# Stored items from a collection
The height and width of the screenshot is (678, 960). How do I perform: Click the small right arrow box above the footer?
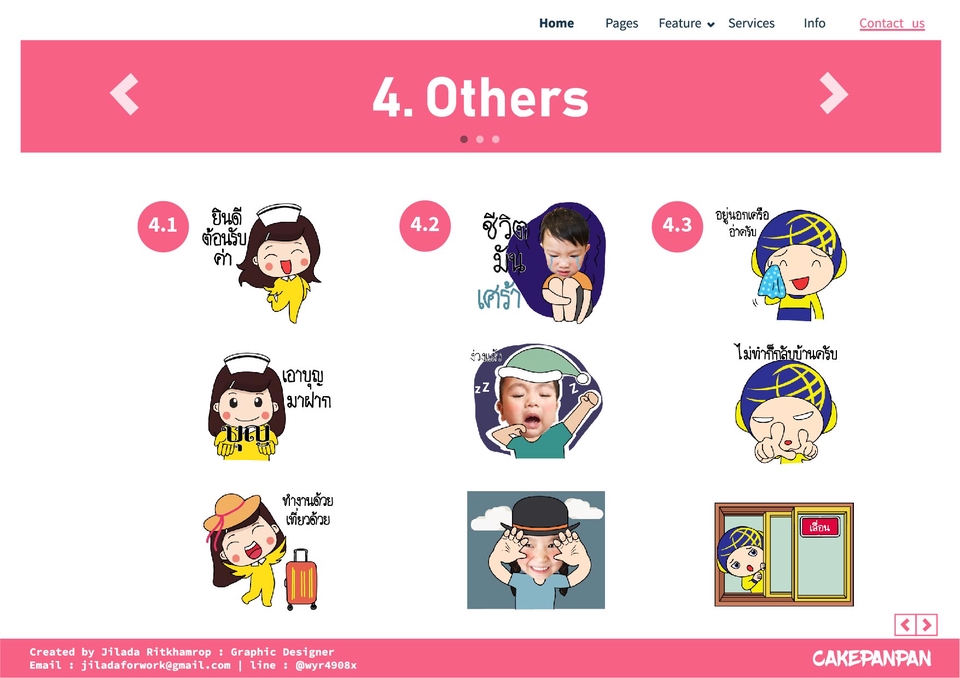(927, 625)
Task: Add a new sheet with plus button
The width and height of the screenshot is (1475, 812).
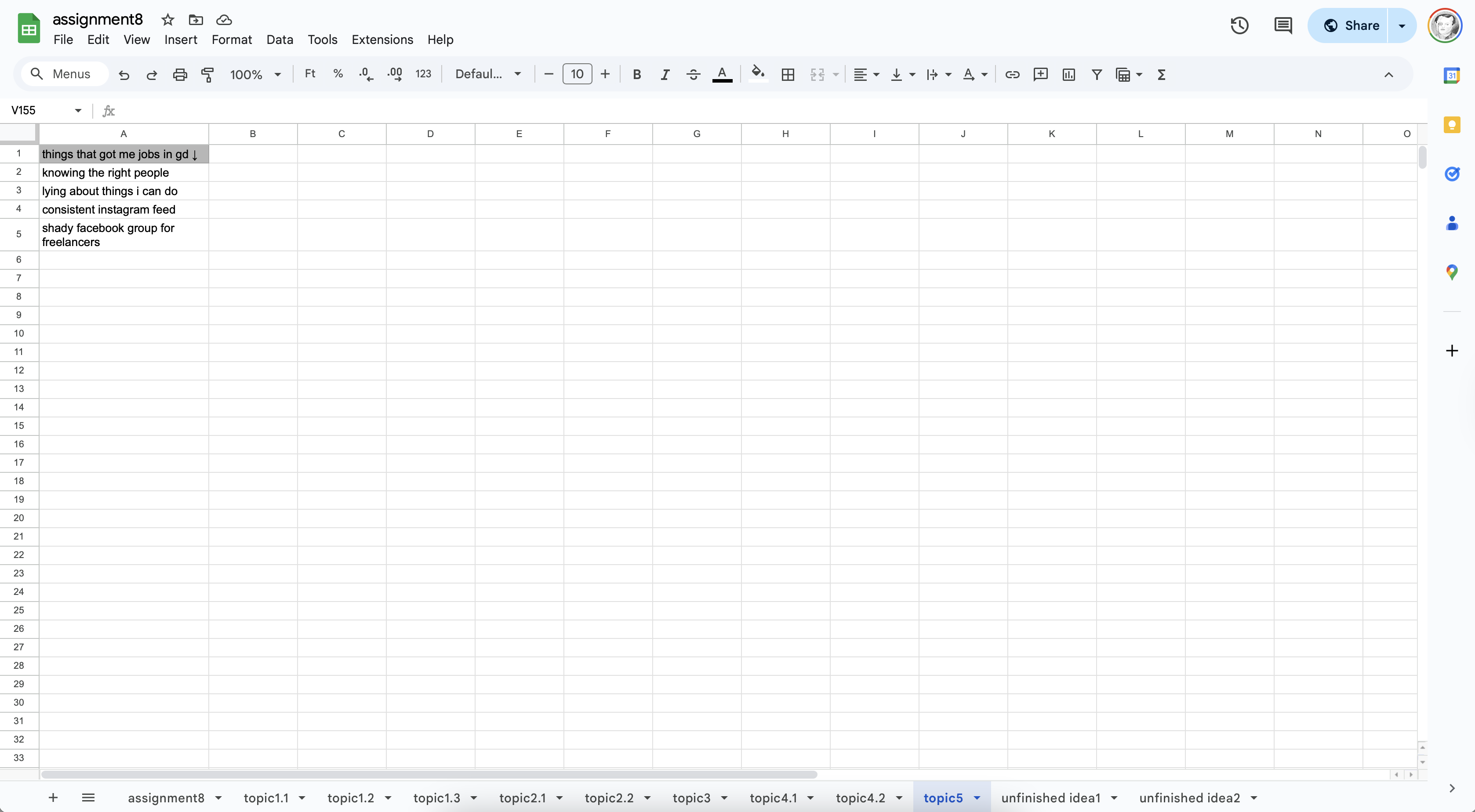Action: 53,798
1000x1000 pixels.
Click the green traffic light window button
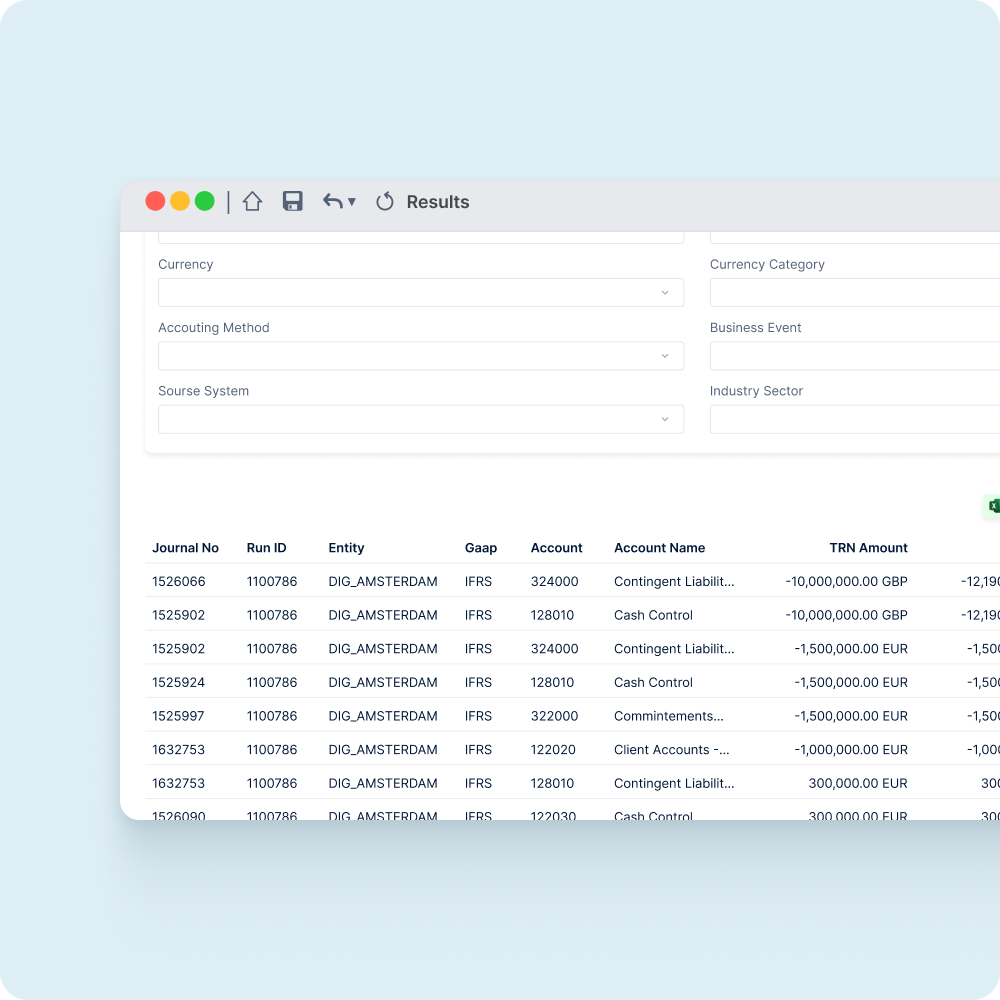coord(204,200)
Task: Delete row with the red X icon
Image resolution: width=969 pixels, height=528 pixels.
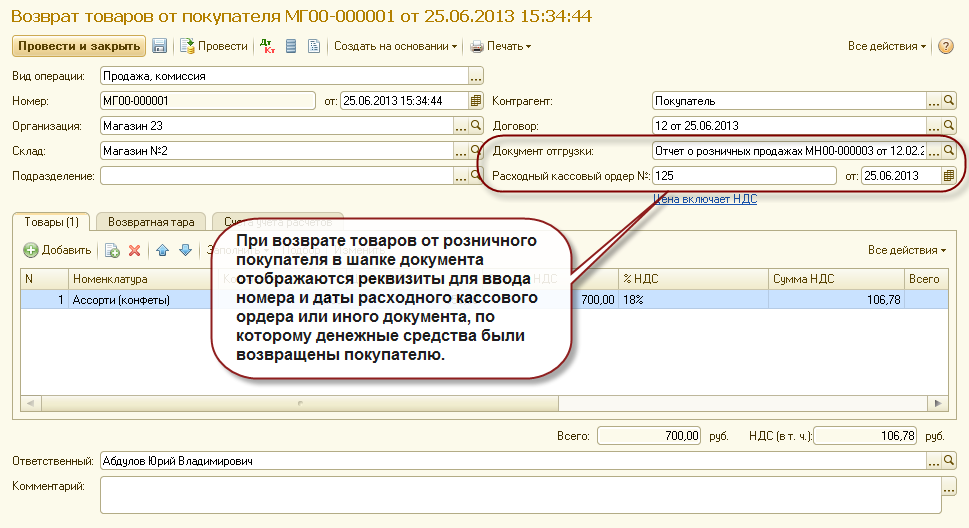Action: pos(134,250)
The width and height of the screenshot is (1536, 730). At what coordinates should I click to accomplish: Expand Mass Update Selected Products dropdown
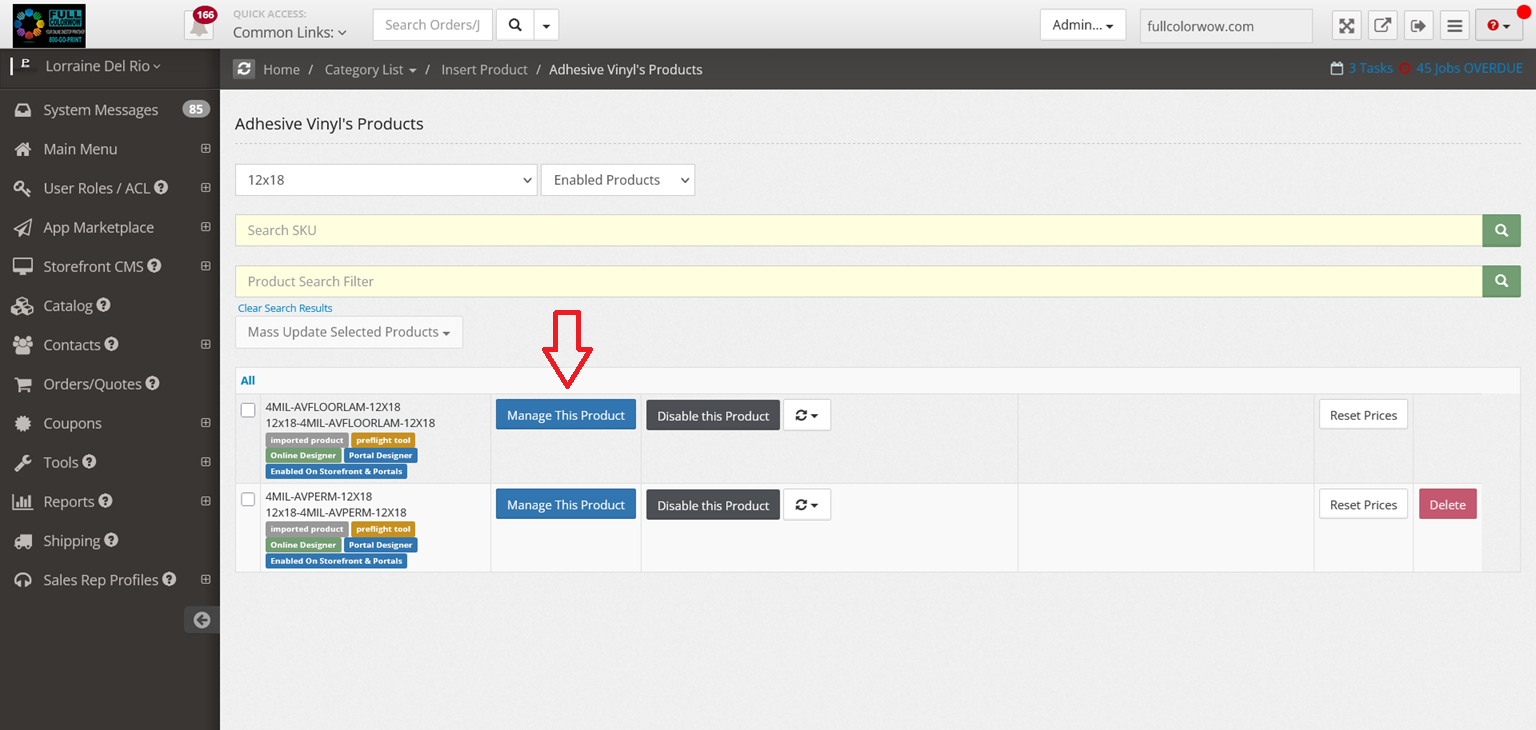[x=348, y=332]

* * *

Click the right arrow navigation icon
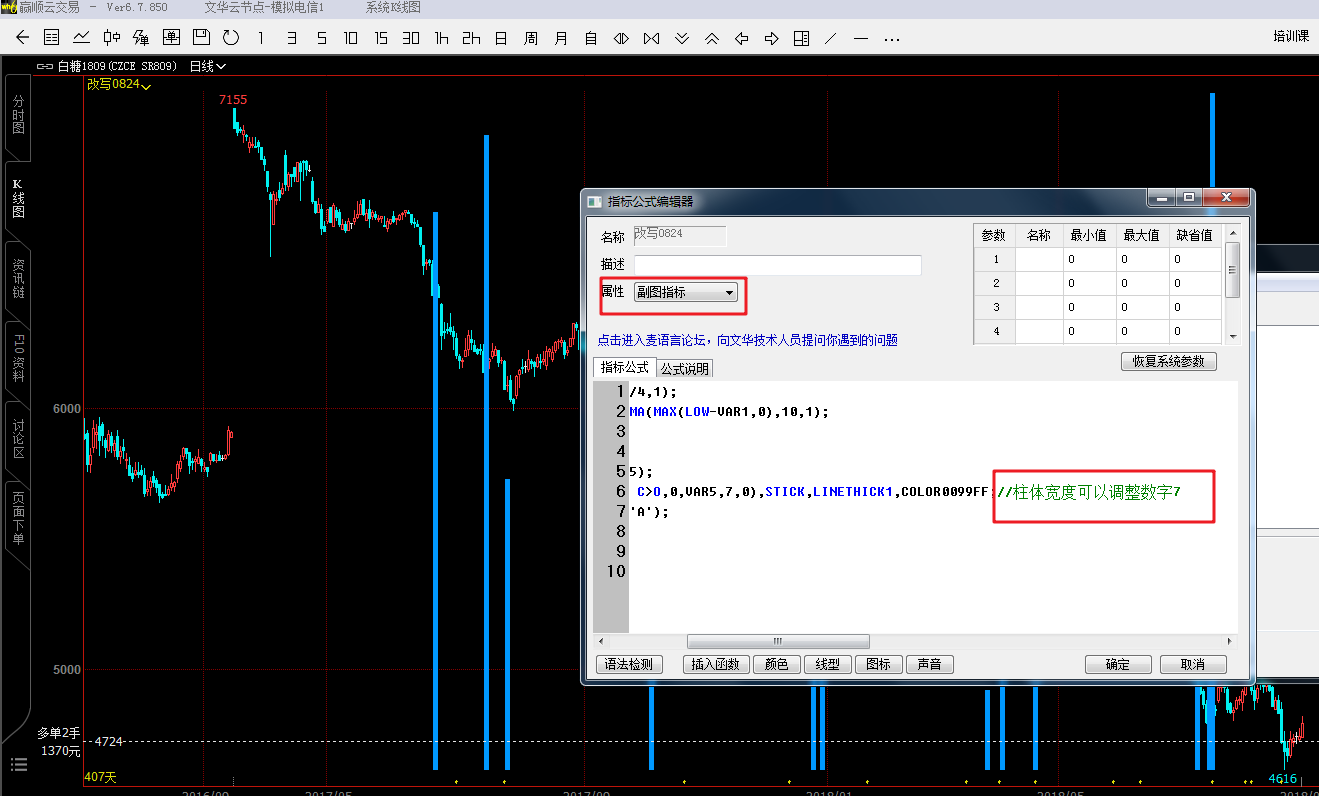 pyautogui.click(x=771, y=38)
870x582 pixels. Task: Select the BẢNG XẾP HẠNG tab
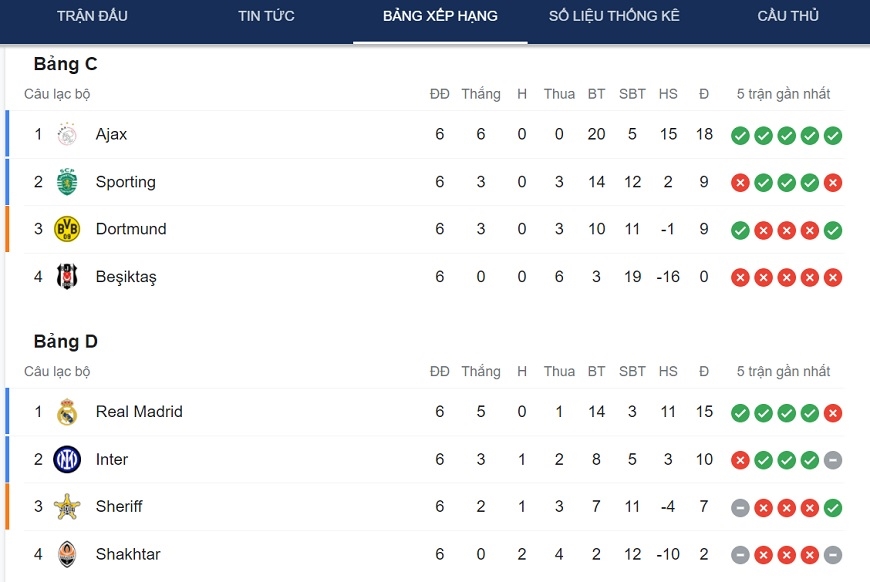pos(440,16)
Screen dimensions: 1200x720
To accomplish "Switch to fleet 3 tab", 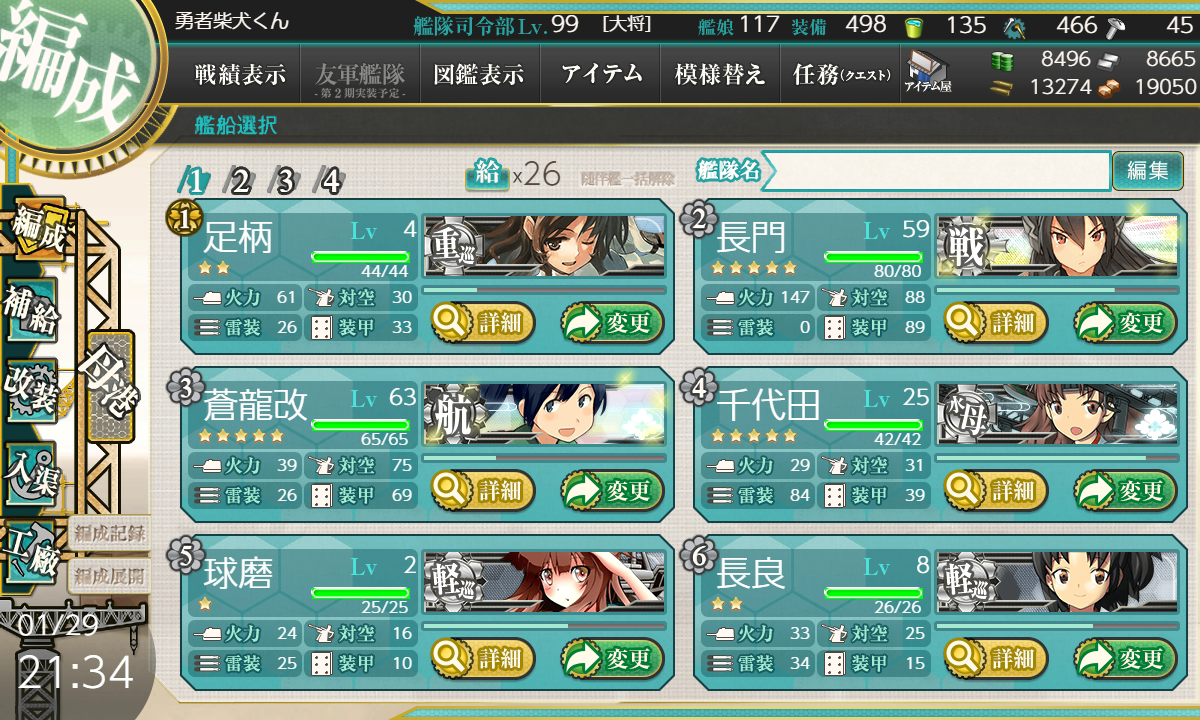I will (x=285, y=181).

# Written request
Recast the lines of the records starting at the line that contains "Task: Add a new sheet with plus button" and ending at the line that contains "[x=348, y=332]" as a Markdown table with the columns Row and Line, skipping blank lines. Leave the pictures out.

# Reply
| Row | Line |
|---|---|
| 1 | Task: Add a new sheet with plus button |
| 2 | The width and height of the screenshot is (1475, 812). |
| 3 | Action: 53,798 |
| 4 | 1000x1000 pixels. |
| 5 | Click the green traffic light window button |
| 6 | coord(204,200) |
| 7 | Task: Delete row with the red X icon |
| 8 | Image resolution: width=969 pixels, height=528 pixels. |
| 9 | Action: pos(134,250) |
| 10 | The width and height of the screenshot is (1536, 730). At what coordinates should I click to accomplish: Expand Mass Update Selected Products dropdown |
| 11 | [x=348, y=332] |